*CONSIGNE 1*: D'après l'extrait sur la culture, pourquoi la culture permet-elle à des nations différentes de se sentir proches sur le plan international ? Répondez en une à trois phrases.

*EXTRAIT PROPOSÉ*:
L’histoire de l’humanité a toujours connu des périodes de brillances et d’autres de déclin. Chacune de ces périodes avait ses causes et ses conséquences. Mais dans toutes les étapes de la vie, des nations et des civilisations, l’élément référentiel capital a toujours été la culture.

C’est l’élément clé que tout le monde a en partage, le cadre qui peut réunir dans un ensemble cohérant, des éléments disparates et des manifestations diverses et parfois contradictoires. C’est l’unité dans la diversité qui se manifeste sur le plan national avec des caractéristiques régionales mais une référence nationale qui crée le sentiment communautaire. Elle se manifeste aussi sur le plan international où le sentiment d’appartenance à une même entité, une même culture permet à des nations différentes de se sentir proches et partageant un destin commun. L’espace euroméditerranéen en est un parfait exemple.

*INFORMATIONS FOURNIES*:
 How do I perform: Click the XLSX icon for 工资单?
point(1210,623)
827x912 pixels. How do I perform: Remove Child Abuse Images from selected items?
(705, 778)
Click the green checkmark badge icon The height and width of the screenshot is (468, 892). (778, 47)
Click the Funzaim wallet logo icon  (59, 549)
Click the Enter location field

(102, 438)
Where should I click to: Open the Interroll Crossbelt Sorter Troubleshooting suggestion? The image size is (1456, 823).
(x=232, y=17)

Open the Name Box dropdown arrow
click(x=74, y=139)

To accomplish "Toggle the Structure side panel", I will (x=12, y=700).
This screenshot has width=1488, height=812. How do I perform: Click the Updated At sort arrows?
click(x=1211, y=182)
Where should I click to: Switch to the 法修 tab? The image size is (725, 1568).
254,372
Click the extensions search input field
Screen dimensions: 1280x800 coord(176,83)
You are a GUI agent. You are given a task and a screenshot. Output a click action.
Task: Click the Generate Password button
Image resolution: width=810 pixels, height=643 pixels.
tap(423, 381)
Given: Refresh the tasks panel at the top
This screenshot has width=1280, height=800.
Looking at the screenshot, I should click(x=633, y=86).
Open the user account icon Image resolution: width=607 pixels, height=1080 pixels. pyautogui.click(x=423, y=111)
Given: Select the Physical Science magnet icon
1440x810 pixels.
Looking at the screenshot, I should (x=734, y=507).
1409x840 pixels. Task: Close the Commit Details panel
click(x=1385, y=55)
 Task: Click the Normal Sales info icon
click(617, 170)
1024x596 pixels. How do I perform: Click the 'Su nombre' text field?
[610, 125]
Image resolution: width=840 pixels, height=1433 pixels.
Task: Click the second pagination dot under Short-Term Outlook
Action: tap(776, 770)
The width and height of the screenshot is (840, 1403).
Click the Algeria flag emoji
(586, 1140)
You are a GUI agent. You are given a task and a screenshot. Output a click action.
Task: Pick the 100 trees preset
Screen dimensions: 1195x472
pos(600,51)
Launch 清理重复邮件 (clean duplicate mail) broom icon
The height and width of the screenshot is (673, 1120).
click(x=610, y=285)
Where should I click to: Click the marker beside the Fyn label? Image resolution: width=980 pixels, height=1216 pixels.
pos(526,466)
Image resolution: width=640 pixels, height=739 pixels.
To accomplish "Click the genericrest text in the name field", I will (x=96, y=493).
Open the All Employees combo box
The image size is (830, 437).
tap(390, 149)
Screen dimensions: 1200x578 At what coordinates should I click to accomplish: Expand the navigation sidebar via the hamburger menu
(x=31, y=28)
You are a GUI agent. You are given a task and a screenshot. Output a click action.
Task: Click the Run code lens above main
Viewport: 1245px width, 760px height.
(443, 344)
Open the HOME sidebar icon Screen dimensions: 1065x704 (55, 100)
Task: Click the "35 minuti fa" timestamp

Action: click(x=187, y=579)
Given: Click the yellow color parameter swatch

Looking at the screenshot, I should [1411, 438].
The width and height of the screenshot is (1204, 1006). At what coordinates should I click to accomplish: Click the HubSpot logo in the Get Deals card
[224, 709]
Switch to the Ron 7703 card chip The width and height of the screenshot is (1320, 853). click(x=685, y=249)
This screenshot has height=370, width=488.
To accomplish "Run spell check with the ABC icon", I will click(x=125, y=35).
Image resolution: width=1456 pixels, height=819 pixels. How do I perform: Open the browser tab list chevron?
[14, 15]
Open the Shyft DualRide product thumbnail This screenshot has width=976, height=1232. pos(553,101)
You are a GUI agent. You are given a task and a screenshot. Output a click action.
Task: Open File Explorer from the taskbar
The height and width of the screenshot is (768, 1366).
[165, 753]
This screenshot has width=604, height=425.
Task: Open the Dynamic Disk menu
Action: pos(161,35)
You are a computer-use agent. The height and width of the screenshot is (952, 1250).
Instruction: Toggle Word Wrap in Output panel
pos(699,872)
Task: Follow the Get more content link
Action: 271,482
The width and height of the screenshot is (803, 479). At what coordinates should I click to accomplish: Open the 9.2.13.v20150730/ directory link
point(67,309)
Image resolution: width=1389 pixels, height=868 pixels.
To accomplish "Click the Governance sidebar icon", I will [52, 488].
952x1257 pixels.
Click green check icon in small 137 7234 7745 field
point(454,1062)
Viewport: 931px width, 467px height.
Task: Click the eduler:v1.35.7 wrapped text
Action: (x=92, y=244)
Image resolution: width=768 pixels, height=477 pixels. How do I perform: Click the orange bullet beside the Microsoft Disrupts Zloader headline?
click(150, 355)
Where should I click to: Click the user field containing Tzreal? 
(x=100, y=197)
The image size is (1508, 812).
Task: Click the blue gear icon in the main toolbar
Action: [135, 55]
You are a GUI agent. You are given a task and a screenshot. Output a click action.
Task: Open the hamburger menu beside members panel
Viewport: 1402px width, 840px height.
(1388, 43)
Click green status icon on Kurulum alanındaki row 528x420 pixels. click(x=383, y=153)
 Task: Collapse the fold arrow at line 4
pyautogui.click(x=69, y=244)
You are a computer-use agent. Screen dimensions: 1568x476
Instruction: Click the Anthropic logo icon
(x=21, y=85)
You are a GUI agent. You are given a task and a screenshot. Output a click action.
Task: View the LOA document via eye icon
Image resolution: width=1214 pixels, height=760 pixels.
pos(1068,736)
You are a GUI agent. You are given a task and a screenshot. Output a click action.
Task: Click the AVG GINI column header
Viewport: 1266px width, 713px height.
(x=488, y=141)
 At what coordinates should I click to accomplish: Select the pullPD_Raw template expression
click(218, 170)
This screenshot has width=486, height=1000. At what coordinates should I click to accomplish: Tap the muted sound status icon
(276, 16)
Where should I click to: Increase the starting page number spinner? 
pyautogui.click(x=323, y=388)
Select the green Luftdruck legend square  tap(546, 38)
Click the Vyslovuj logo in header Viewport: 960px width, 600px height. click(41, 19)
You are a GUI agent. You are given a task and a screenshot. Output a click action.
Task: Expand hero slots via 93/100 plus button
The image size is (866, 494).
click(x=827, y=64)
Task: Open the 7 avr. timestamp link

*CONSIGNE 2*: Convertissez en liste numérotée la partie du listing qui commence à la ligne contenant "Where should I click to: Switch" et se termine à la ligne contenant "click(617, 170)", ces deux lignes comprises. Omettez les lignes vides.

*RÉPONSE 1*: Selon l'extrait, c'est le sentiment d'appartenance à une même entité, à une même culture, qui rapproche ces nations. Ce sentiment leur permet de se sentir proches et de partager un destin commun.

*RÉPONSE 2*:
1. Where should I click to: Switch to the 法修 tab? The image size is (725, 1568).
2. 254,372
3. Click the extensions search input field
4. Screen dimensions: 1280x800 coord(176,83)
5. You are a GUI agent. You are given a task and a screenshot. Output a click action.
6. Task: Click the Generate Password button
7. Image resolution: width=810 pixels, height=643 pixels.
8. tap(423, 381)
9. Given: Refresh the tasks panel at the top
10. This screenshot has width=1280, height=800.
11. Looking at the screenshot, I should click(x=633, y=86).
12. Open the user account icon Image resolution: width=607 pixels, height=1080 pixels. pyautogui.click(x=423, y=111)
13. Given: Select the Physical Science magnet icon
14. 1440x810 pixels.
15. Looking at the screenshot, I should (x=734, y=507).
16. 1409x840 pixels. Task: Close the Commit Details panel
17. click(x=1385, y=55)
18.  Task: Click the Normal Sales info icon
19. click(617, 170)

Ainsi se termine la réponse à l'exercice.